- _Work to complete_
A: In the Albert Whitted Airport Q&A, which users of the Kendall-Tamiami Airport does the sentence beginning "The Florida National Guard" name?
B: Could you continue the Albert Whitted Airport Q&A from the point where it stops?

- _Supplied passage_
········
Q. What is the economic impact of Albert Whitted Airport?
A. Total economic impact results for Albert Whitted Airport, based on a 1999 study done by the LPA Group for the City of St. Petersburg, show goods and services at  $21,545,320, payroll at $6,744,524 and employment at 305 people.  Business activity associated with Albert Whitted Airport contributes more than $8.6 million directly to the economy through purchases of goods and services.  Most city parks are subsidized at taxpayer expense.
Q. How would Albert Whitted Airport benefit me after a major disaster like Hurricane Andrew?
A. According to Mike Handrahan, Airport Director for the Kendall-Tamiami Airport in south Miami, their airport played a major role in relief efforts and became the “lifeline to the community.” Major and secondary roads were impassable for days and roads into some of the neighborhoods were not accessible for much longer times.  Their airport became a staging area for relief supplies from all over the country. Several of the planes carrying supplies came from Albert Whitted Airport.  Supplies were flown to the airport and then distributed to the neighborhoods.  The Florida National Guard, U.S. Coast Guard, police and a military unit from Ft. Campbell, KY used the airport.  Mr. Handrahan said, “The scope of that operation could not have taken place in a parking lot.”  Their airport also became a “tent city” for over 200 relief workers, including the American Red Cross.
Q. What is the new travel system SATS, and will the residents of St. Petersburg be able to benefit from SATS?
········
- _Material supplied_
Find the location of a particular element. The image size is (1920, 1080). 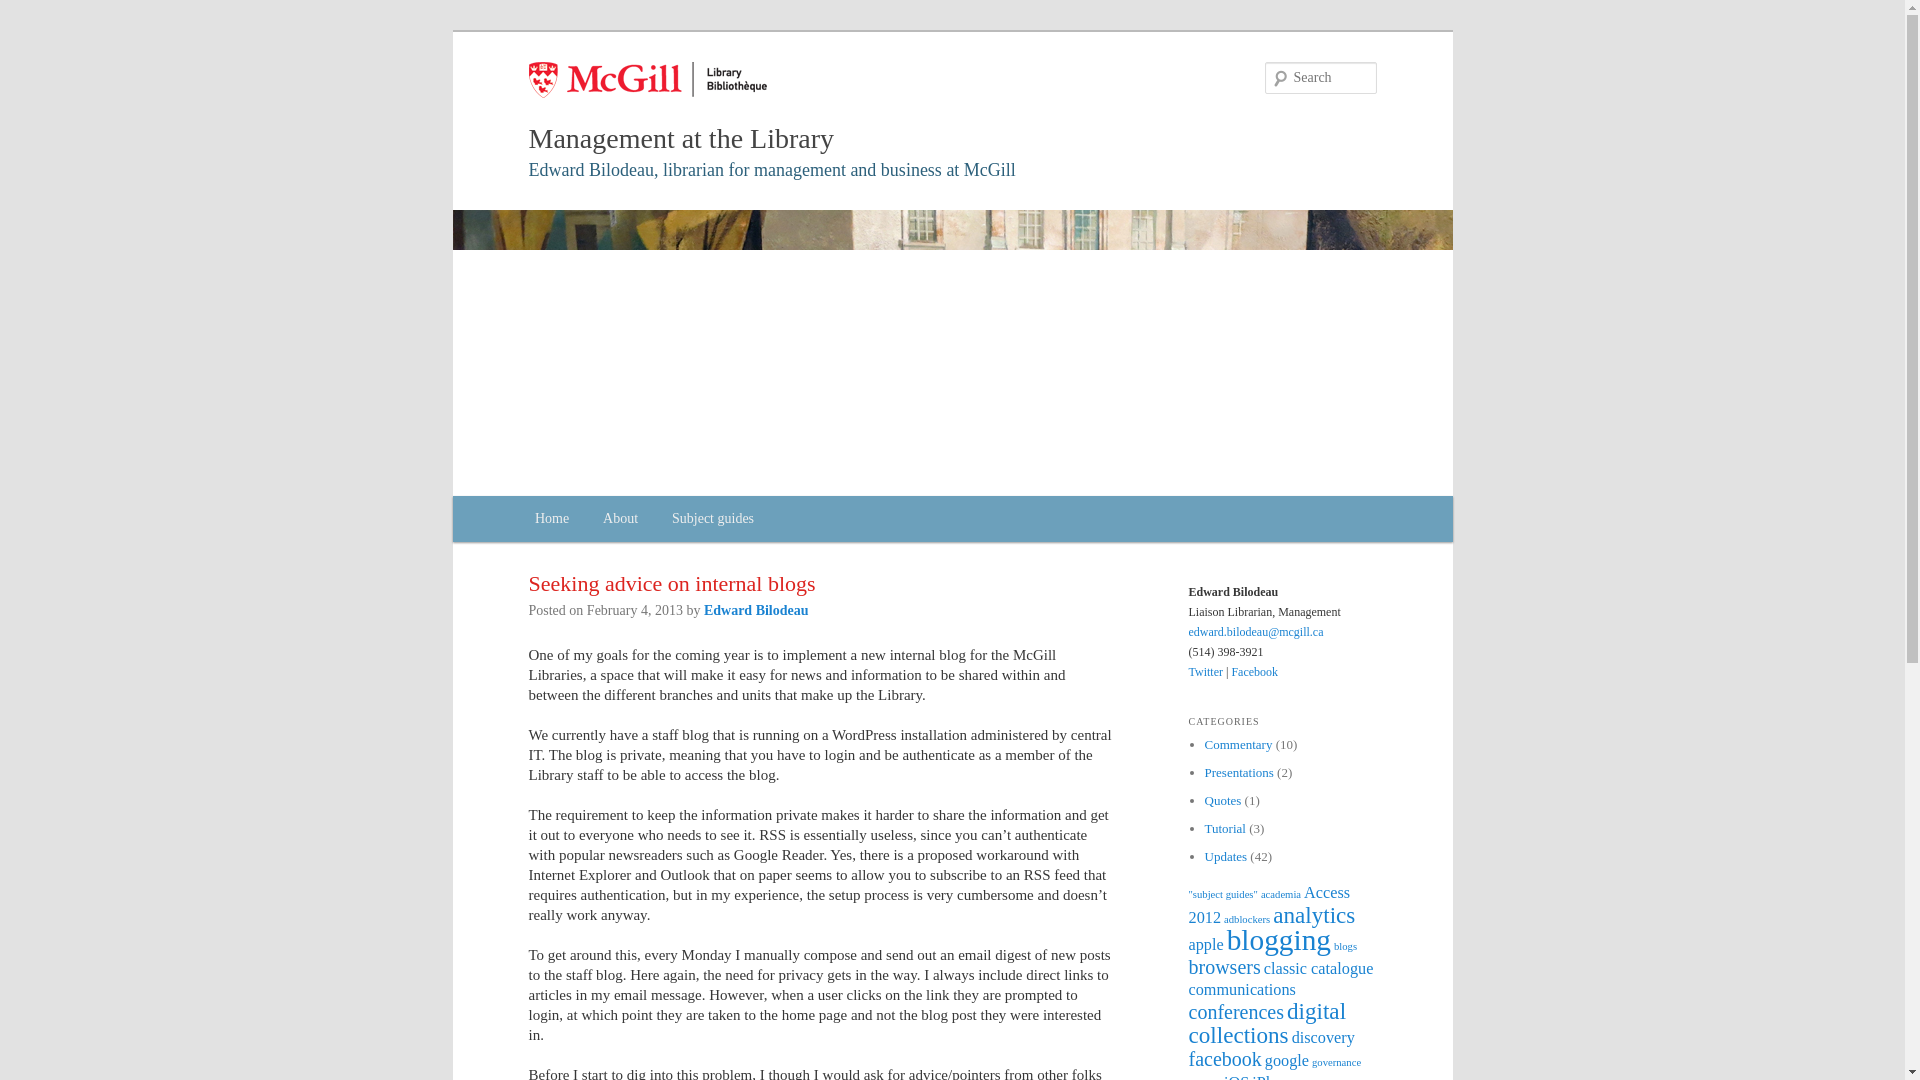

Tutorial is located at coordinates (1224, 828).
········
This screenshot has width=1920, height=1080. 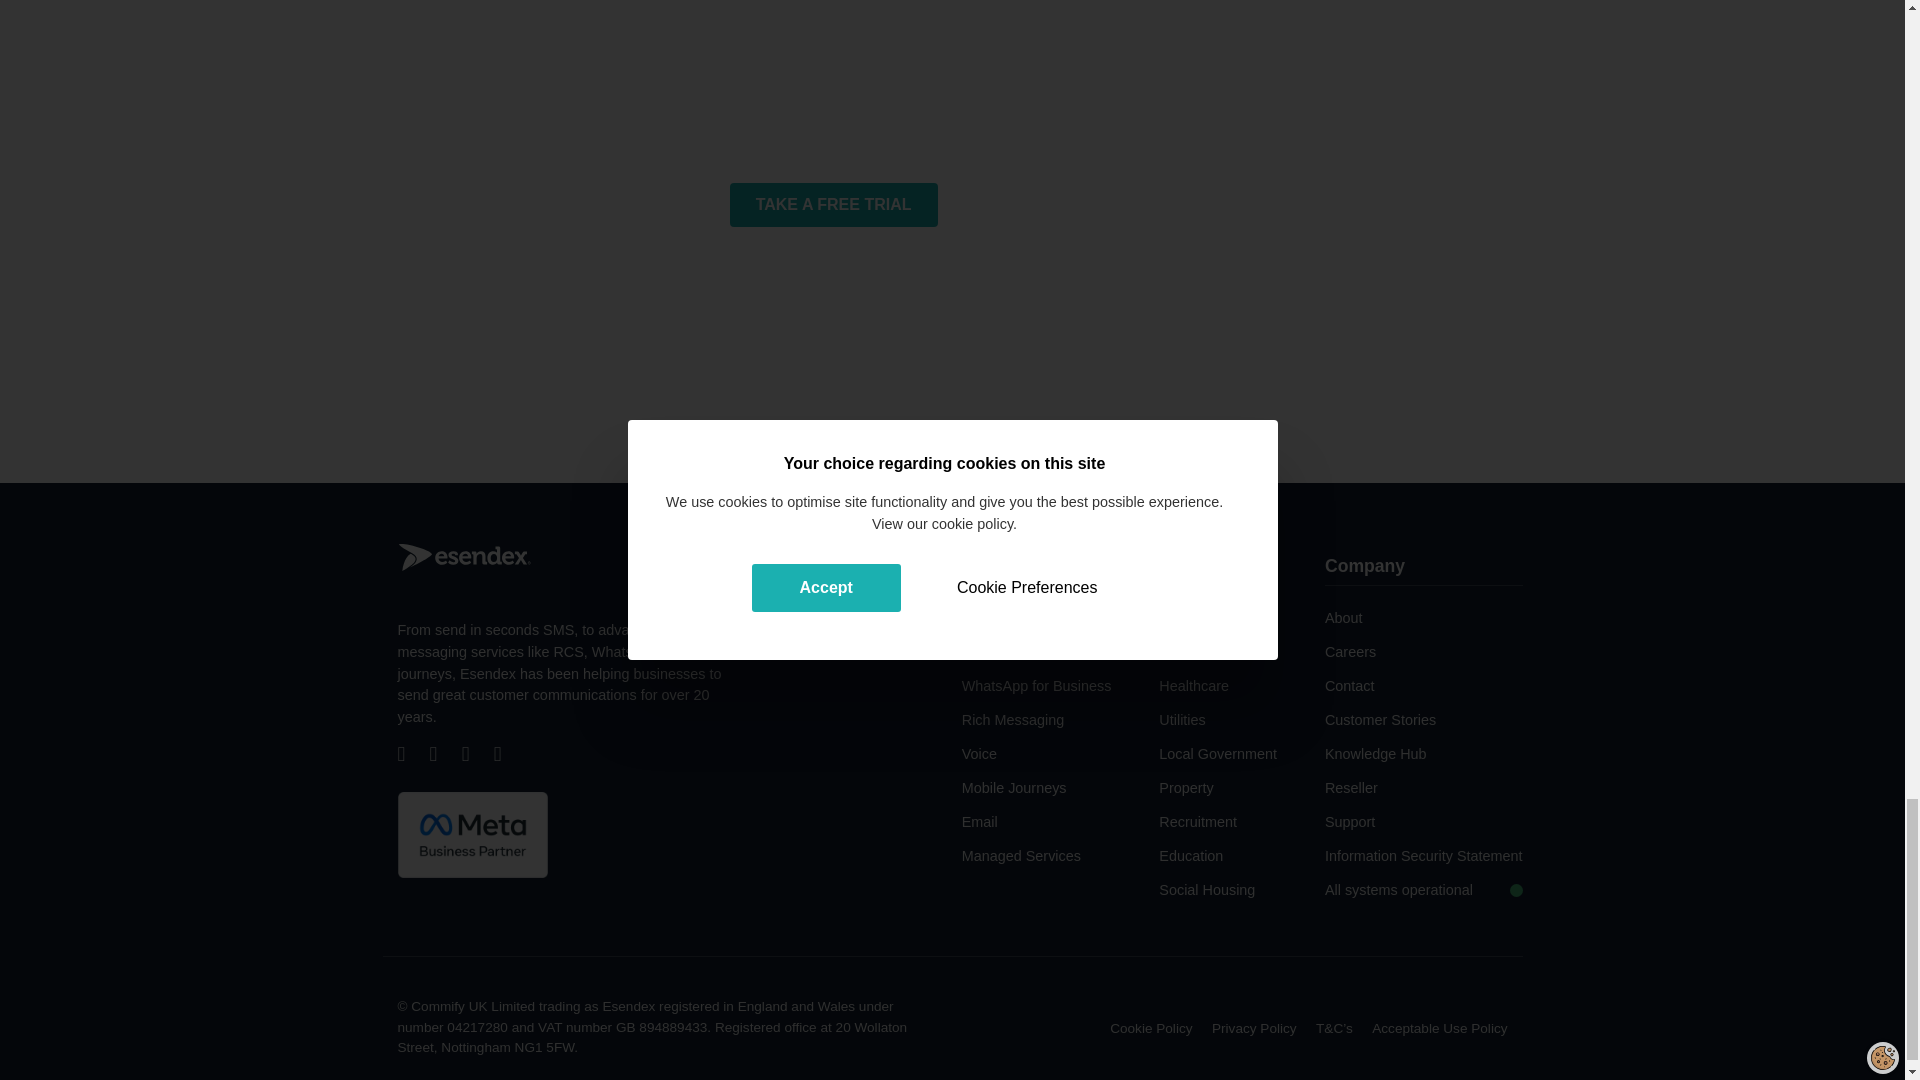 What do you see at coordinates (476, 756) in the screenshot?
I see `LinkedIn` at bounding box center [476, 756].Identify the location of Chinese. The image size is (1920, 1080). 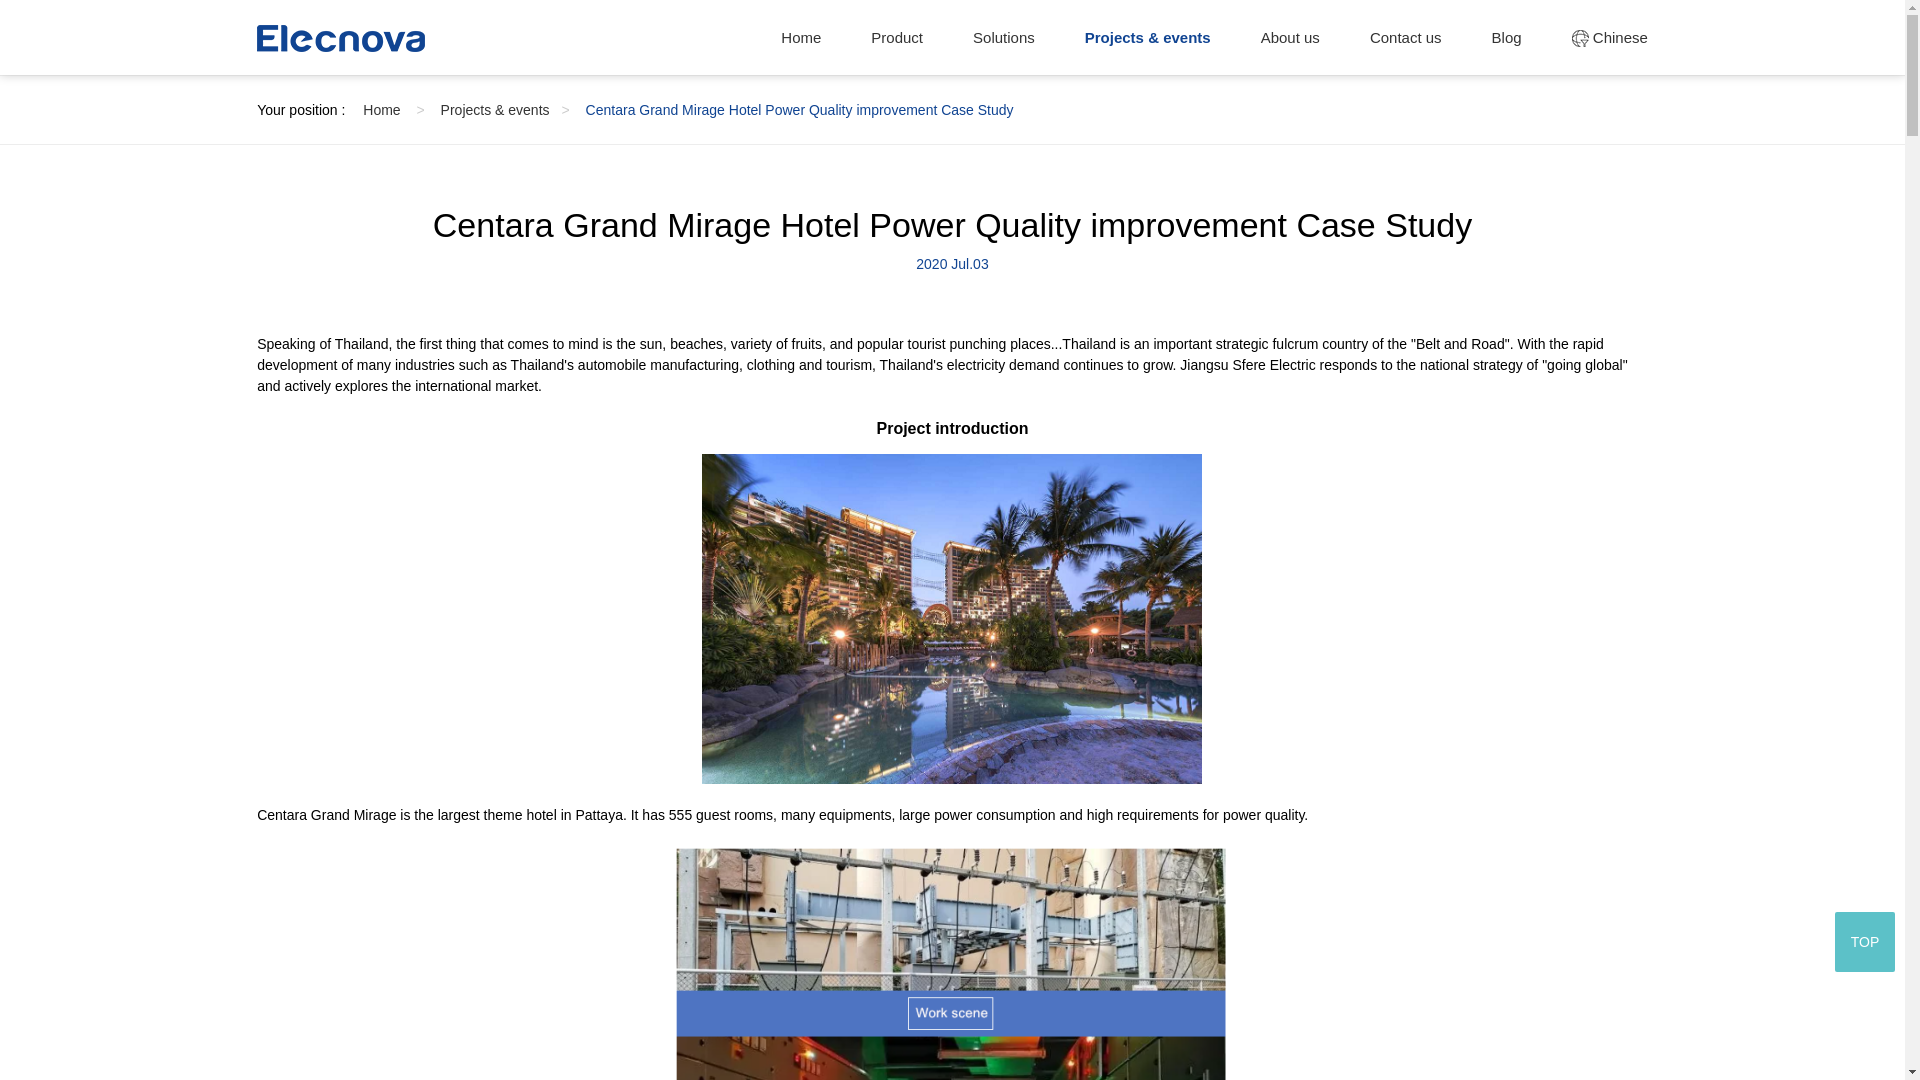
········
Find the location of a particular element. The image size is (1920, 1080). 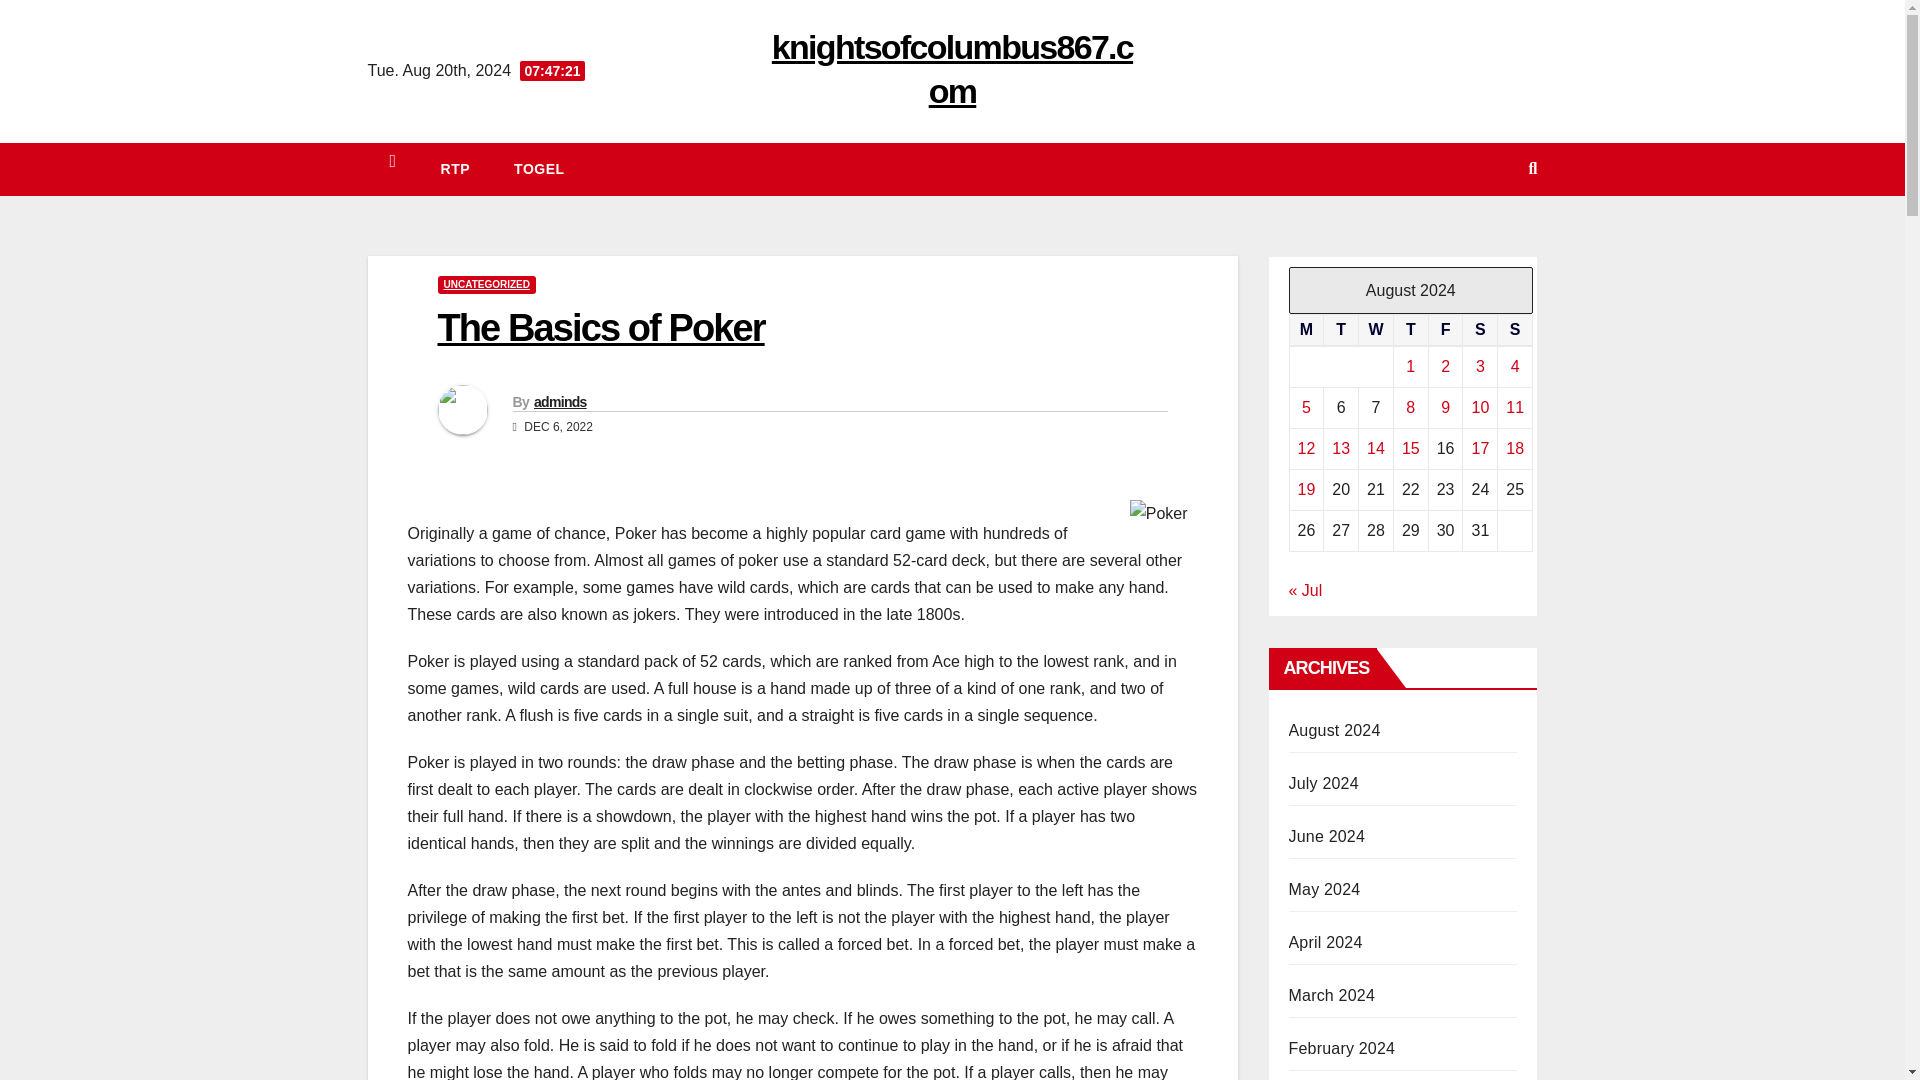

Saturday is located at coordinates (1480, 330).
········
- _Answers for the tasks_
A:
- The Florida National Guard
- The U.S. Coast Guard
- Police
- A military unit from Ft. Campbell, KY

B:
A. NASA and other federal and private agencies are developing a program that will revolutionize air travel.  It’s called SATS:  Small Aircraft Transportation System.  SATS will change the way we travel and bring commercial air travel to small airports like Albert Whitted.  Currently small, safe and quiet jets are being built with electronics that will allow them to fly safely and economically from point to point without flying through major hubs.  The purpose is to relieve the congestion and delays at major airports.  This so-called, air taxi system may sound like a futuristic dream, but it’s real.  We could see SATS aircraft at Albert Whitted within the next five years.
Q. Are there any other reasons why we should preserve Albert Whitted Airport for the future?
A. Yes!  One very important one:  Our children & grandchildren, who may someday dream of being pilots, will be able to embark on that dream at Albert Whitted.   Every year hundreds of young people experience their first flight at our airport.  Some become pilots, some of those pilots go on to become airline pilots.
Q. How can I join the Albert Whitted Airport Preservation Society and help preserve and enhance our historic airport?  JOIN NOW
A. Write to: AWAPS, Albert Whitted Airport, 451 8th Ave. S.E., St. Petersburg, FL 33701
Or call: 727-822-1532.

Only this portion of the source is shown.